Stored items:
____

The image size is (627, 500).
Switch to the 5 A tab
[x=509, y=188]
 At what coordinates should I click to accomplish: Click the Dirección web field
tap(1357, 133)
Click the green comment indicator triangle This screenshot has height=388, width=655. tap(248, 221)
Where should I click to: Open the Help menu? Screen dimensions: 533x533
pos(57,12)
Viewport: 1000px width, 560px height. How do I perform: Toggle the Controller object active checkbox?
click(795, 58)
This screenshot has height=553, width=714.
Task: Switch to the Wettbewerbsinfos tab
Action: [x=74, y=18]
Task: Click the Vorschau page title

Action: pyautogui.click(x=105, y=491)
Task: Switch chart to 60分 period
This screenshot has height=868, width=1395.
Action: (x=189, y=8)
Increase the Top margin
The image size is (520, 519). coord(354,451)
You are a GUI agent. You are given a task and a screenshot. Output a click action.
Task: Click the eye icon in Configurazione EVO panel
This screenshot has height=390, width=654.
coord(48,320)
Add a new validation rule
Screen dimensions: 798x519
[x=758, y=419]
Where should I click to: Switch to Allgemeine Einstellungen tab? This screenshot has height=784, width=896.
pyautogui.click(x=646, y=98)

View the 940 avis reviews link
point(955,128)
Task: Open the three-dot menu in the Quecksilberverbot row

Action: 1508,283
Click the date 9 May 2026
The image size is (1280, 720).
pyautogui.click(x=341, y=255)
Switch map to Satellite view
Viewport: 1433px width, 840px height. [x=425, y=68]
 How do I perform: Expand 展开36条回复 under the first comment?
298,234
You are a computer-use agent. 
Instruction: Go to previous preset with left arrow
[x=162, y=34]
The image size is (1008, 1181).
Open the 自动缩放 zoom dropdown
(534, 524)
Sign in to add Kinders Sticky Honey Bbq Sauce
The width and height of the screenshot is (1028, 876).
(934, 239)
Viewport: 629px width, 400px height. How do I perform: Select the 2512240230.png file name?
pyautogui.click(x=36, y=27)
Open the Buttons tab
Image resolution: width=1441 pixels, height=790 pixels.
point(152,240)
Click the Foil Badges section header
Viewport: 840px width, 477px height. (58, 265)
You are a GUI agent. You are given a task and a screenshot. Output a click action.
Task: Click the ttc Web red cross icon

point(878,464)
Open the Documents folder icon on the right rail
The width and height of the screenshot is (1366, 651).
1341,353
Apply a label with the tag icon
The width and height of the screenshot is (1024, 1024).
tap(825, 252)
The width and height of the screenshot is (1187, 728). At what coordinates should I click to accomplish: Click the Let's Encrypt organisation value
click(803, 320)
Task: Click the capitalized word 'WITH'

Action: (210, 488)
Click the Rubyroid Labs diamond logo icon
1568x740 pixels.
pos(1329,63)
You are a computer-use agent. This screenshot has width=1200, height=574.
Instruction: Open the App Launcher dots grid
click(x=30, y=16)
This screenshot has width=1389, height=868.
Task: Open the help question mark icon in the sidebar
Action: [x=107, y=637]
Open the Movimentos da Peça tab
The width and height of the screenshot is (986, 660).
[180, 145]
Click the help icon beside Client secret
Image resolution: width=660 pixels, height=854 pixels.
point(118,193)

____

• Work item: Repeat all the entries exactly as given.

• Written answer:
The image size is (627, 500).
Switch to the 5 A tab
[x=509, y=188]
 At what coordinates should I click to accomplish: Click the Dirección web field
tap(1357, 133)
Click the green comment indicator triangle This screenshot has height=388, width=655. tap(248, 221)
Where should I click to: Open the Help menu? Screen dimensions: 533x533
pos(57,12)
Viewport: 1000px width, 560px height. How do I perform: Toggle the Controller object active checkbox?
click(795, 58)
This screenshot has height=553, width=714.
Task: Switch to the Wettbewerbsinfos tab
Action: [x=74, y=18]
Task: Click the Vorschau page title

Action: pyautogui.click(x=105, y=491)
Task: Switch chart to 60分 period
This screenshot has height=868, width=1395.
Action: (x=189, y=8)
Increase the Top margin
The image size is (520, 519). coord(354,451)
You are a GUI agent. You are given a task and a screenshot. Output a click action.
Task: Click the eye icon in Configurazione EVO panel
This screenshot has height=390, width=654.
coord(48,320)
Add a new validation rule
Screen dimensions: 798x519
[x=758, y=419]
Where should I click to: Switch to Allgemeine Einstellungen tab? This screenshot has height=784, width=896.
pyautogui.click(x=646, y=98)

View the 940 avis reviews link
point(955,128)
Task: Open the three-dot menu in the Quecksilberverbot row

Action: 1508,283
Click the date 9 May 2026
The image size is (1280, 720).
pyautogui.click(x=341, y=255)
Switch map to Satellite view
Viewport: 1433px width, 840px height. [x=425, y=68]
 How do I perform: Expand 展开36条回复 under the first comment?
298,234
You are a computer-use agent. 
Instruction: Go to previous preset with left arrow
[x=162, y=34]
The image size is (1008, 1181).
Open the 自动缩放 zoom dropdown
(534, 524)
Sign in to add Kinders Sticky Honey Bbq Sauce
The width and height of the screenshot is (1028, 876).
(934, 239)
Viewport: 629px width, 400px height. How do I perform: Select the 2512240230.png file name?
pyautogui.click(x=36, y=27)
Open the Buttons tab
Image resolution: width=1441 pixels, height=790 pixels.
point(152,240)
Click the Foil Badges section header
Viewport: 840px width, 477px height. (58, 265)
You are a GUI agent. You are given a task and a screenshot. Output a click action.
Task: Click the ttc Web red cross icon

point(878,464)
Open the Documents folder icon on the right rail
The width and height of the screenshot is (1366, 651).
1341,353
Apply a label with the tag icon
The width and height of the screenshot is (1024, 1024).
tap(825, 252)
The width and height of the screenshot is (1187, 728). At what coordinates should I click to accomplish: Click the Let's Encrypt organisation value
click(803, 320)
Task: Click the capitalized word 'WITH'

Action: (210, 488)
Click the Rubyroid Labs diamond logo icon
1568x740 pixels.
pos(1329,63)
You are a computer-use agent. This screenshot has width=1200, height=574.
Instruction: Open the App Launcher dots grid
click(x=30, y=16)
This screenshot has width=1389, height=868.
Task: Open the help question mark icon in the sidebar
Action: [x=107, y=637]
Open the Movimentos da Peça tab
The width and height of the screenshot is (986, 660).
[180, 145]
Click the help icon beside Client secret
Image resolution: width=660 pixels, height=854 pixels.
point(118,193)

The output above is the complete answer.